3. Show convergence of infinite simple continued fractions.

Show the convergence of the infinite simple continued fraction in Problem 2, representing the recurrence relation {a_n=a_{n-1}+a_{n-2}}.

Let {\dfrac{p_ {n}}{q_{n}}} be the fraction represented by the {n}th term in the continued fraction. Thus {\dfrac{p_ {2n}}{q_{2n}}} are the even convergents; {\dfrac{p_ {2n+1}}{q_{2n+1}}} are the odd convergents; both {p_n} and {q_n} satisfy the recurrence relation.

One needs to show that {\dfrac{p_{2n}}{q_{2n}}} is bounded and monotonic increasing and {\dfrac{p_{2n+1}}{q_{2n+1}}} is bounded and monotonic decreasing, and that these two subsequences converge to the same limit.

### Data provided:
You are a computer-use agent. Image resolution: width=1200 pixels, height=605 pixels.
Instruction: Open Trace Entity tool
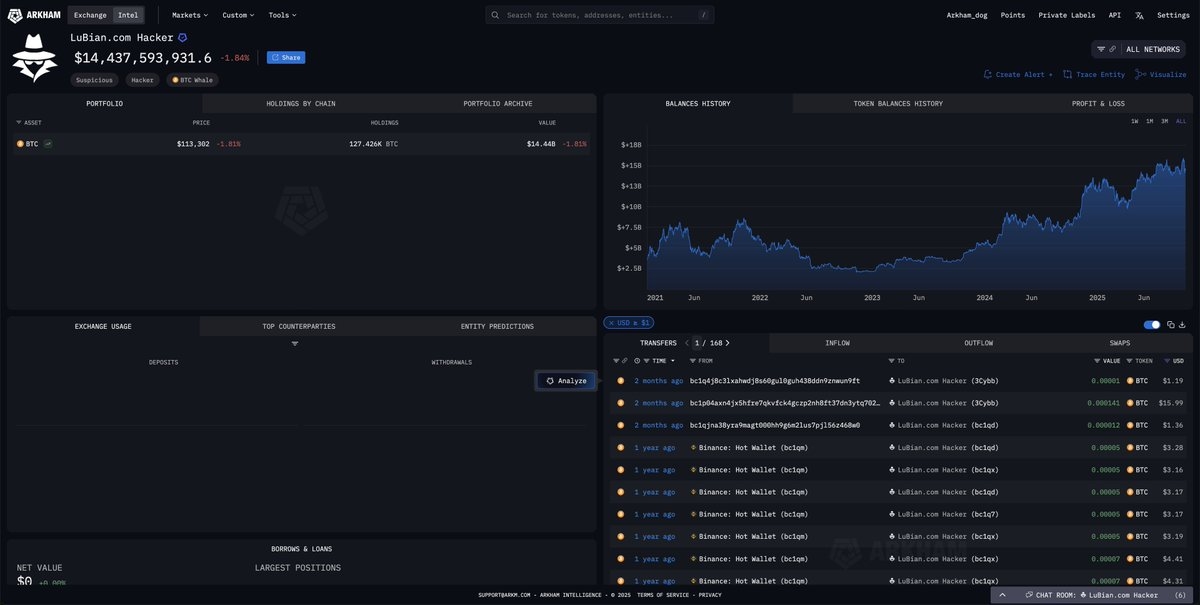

### Request 1:
In the continued fractions text, rewrite the paragraph beginning "One needs to show that" as a short list, keeping its main facts.
### Request 2:
Carry on the continued fractions text from its final sentence.
The material above is separate from the continued fractions text and stands on its own.

### Response 1:
To prove convergence, one must show:
- the even convergents p_{2n}/q_{2n} are bounded and monotonically increasing;
- the odd convergents p_{2n+1}/q_{2n+1} are bounded and monotonically decreasing;
- both subsequences converge to the same limit.

### Response 2:
A formula for the difference of convergents will help:

{\dfrac{p_n}{q_n}-\dfrac{p_{n-1}}{q_{n-1}}=\dfrac{p_nq_{n-1}-p_{n-1}{q_n}}{q_nq_{n-1}}}.

Expanding the numerator on the right side by substitution from the recurrence relation,

{p_nq_{n-1}-p_{n-1}q_n=(p_{n-1}+p_{n-2})q_{n-1}-p_{n-1}(q_{n-1}+q_{n-2})=-(p_{n-1}q_{n-2}-p_{n-2}q_{n-1})}.

Repeat the substitution on the right until the result is in terms of the sequence initial constants:

{p_nq_{n-1}-p_{n-1}q_n=(-1)^{n-1}(p_1q_0-p_0q_1)=(-1)^{n-1}}.

Thus, {\dfrac{p_n}{q_n}-\dfrac{p_{n-1}}{q_{n-1}}=\dfrac{(-1)^{n-1}}{q_nq_{n-1}}}.

Similarly, {\dfrac{p_n}{q_n}-\dfrac{p_{n-2}}{q_{n-2}}=\dfrac{(-1)^{n-1}}{q_nq_{n-2}}}.

Since {q_n>0}, {\dfrac{p_{2n}}{q_{2n}}-\dfrac{p_{2n-2}}{q_{2n-2}}>0} and {\dfrac{p_ {2n}}{q_{2n}}} is monotonic increasing.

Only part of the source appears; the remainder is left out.